STL Containers

Contents

  1. Sequence containers
  2. Container adaptors
  3. Associative containers
  4. Unordered associative containers
  5. Standard non-containers
  6. Non-standard containers

Sequence containers

  1. vector
  2. deque
  3. list
  4. array - C++11
  5. forward_list - C++11

Container adaptors

  1. stack
  2. queue
  3. priority_queue

Associative containers

  1. set
  2. map
  3. multiset
  4. multimap

Unordered associative containers

  1. unordered_set
  2. unordered_map
  3. unordered_multiset
  4. unordered_multimap

Standard non-containers

  1. bitset
  2. vector<bool>

Non-standard containers

  1. boost::ptr_container
  2. boost::multi_array
  3. boost::intrusive
  4. boost::bimap
  5. boost::circular_buffer

STL

  • STL stands for Standard Template Library
  • Created by Alexander Stepanov and Meng Lee

Standard Template Libraries

  • Microsoft STL, based on Dinkum STL
  • libstdc++ by GNU
  • libc++ from clang
  • EASTL
  • STLPort
  • Dinkum STL

Sequence containers

std::vector

Probably 80% or 90% of the time, std::vector is the right choice for container.

template <typename T,
    typename Allocator = std::allocator<T>>
class vector;

std::vector

  • Elements are stored sequentially in memory
  • Random-access
  • push_back - O(1)*
  • random insert - O(N)
  • random access - O(1)
  • overhead
  • 3 pointers for the vector
  • one indirection for access

vector has:

  • size - the number of elements in the vector
  • capacity - the number of elements that can fit in the vector, without growing

Growing

  • growing - the process of allocating a new buffer for storing the elements, copying/moving them to the new buffer and deallocating the old buffer
  • Every time the vector grows by a constant factor
    • 2, sqrt(2), golden ratio
    • this allows push_back to be O(1) *
      • N push_backs are O(N)

Beware of the growing vector

vector growing invalides all iterators, references or pointers to elements in the vector, because the storage has moved and the elements are moved to the new storage

std::vector<Texture> cache;

Texture& myTexture = cache[42];

cache.push_back(Texture(...));

renderer.Draw(myTexture); // oops

reserve

  • reserve(n) Sets the capacity to at least n elements
  • Always use it when you now the number of elements in advance
std::ifstream input("input.txt");

int n;
input >> n;
std::vector<int> numbers;
numbers.reserve(n);
while (n--)
{
    int x;
    input >> x;
    numbers.push_back(x);
}

capacity VS size

std::ifstream input("input.txt");

int n;
input >> n;
std::vector<int> numbers(n);
for (int i = 0; i < n; ++i)
{
    input >> numbers[i];
}

Still a single allocation

But ...

std::vector<int> numbers(n); is a call to vector(size_t count, T value = T()), i.e. vector(size_t count, int value = 0).

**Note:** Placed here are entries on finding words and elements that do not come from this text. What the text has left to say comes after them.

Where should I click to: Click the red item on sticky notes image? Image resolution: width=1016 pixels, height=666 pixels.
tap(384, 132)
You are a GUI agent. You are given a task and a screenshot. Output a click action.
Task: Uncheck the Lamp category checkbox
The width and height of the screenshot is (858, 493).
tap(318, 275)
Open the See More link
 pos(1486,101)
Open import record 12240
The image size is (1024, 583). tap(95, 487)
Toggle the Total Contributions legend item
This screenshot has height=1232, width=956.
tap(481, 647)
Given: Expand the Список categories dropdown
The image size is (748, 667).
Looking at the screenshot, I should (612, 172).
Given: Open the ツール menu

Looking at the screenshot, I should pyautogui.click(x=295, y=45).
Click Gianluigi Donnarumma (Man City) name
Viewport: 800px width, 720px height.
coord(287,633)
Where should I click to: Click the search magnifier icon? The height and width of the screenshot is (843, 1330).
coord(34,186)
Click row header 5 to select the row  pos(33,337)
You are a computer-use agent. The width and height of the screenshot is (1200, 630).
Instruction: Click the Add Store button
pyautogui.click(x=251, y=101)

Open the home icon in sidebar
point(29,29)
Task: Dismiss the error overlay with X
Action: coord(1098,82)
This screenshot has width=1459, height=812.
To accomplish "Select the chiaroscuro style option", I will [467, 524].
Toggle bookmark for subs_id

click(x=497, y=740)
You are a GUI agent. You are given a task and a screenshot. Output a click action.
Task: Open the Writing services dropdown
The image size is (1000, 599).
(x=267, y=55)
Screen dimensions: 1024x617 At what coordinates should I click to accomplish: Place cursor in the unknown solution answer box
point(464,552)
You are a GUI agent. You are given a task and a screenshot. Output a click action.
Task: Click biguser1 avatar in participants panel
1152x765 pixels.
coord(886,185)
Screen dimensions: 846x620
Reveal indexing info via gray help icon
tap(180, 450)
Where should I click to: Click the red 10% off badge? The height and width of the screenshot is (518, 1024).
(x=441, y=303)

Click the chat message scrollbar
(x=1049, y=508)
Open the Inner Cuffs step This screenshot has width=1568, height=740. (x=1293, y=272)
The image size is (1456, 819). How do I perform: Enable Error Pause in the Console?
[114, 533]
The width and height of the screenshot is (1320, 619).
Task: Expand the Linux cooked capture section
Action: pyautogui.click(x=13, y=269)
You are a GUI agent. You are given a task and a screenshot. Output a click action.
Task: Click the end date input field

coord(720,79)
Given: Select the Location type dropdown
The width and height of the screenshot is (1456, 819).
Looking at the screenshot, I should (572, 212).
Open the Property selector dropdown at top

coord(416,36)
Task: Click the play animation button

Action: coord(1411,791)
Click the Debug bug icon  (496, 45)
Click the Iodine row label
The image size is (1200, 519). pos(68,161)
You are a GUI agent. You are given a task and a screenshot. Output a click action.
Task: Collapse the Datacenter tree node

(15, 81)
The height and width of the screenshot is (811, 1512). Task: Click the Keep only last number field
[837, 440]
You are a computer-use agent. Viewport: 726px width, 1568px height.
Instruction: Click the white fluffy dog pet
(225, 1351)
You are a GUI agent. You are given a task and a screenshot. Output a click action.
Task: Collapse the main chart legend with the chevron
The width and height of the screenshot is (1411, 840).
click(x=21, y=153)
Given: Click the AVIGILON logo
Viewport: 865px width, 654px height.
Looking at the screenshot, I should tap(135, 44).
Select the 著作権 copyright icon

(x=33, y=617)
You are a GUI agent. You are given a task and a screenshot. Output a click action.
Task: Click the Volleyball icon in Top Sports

This constructor initializes all the numbers with 0. And we overwrite them immediately.

reserve doesn't initialize anything.

When elements are loaded one by one it is better to use reserve.

void ToVector(int* a, size_t n, std::vector<int>& v)
{
    v.resize(n);
    // if v.size() < n, allocate storage for n ints
    std::copy(a, a + n, v.begin());
}

std::copy can use std::memcpy, so it will be faster

std::vector almost never frees storage

void reserve(size_t n) {
    if (n > capacity()) {
        grow(n);
    }
}
void resize(size_t n) {
    reserve(n);
    if (n > size()) {
        // default construct the missing elements
        // and set the size to n
        for (auto new_end = _begin + n; _end != new_end; ++_end)
        {
            new (_end) T();
        }
    } else {
        // destruct any extra elements
        // and set the size to n
        for (auto new_end = _begin + n; _end != new_end; --_end)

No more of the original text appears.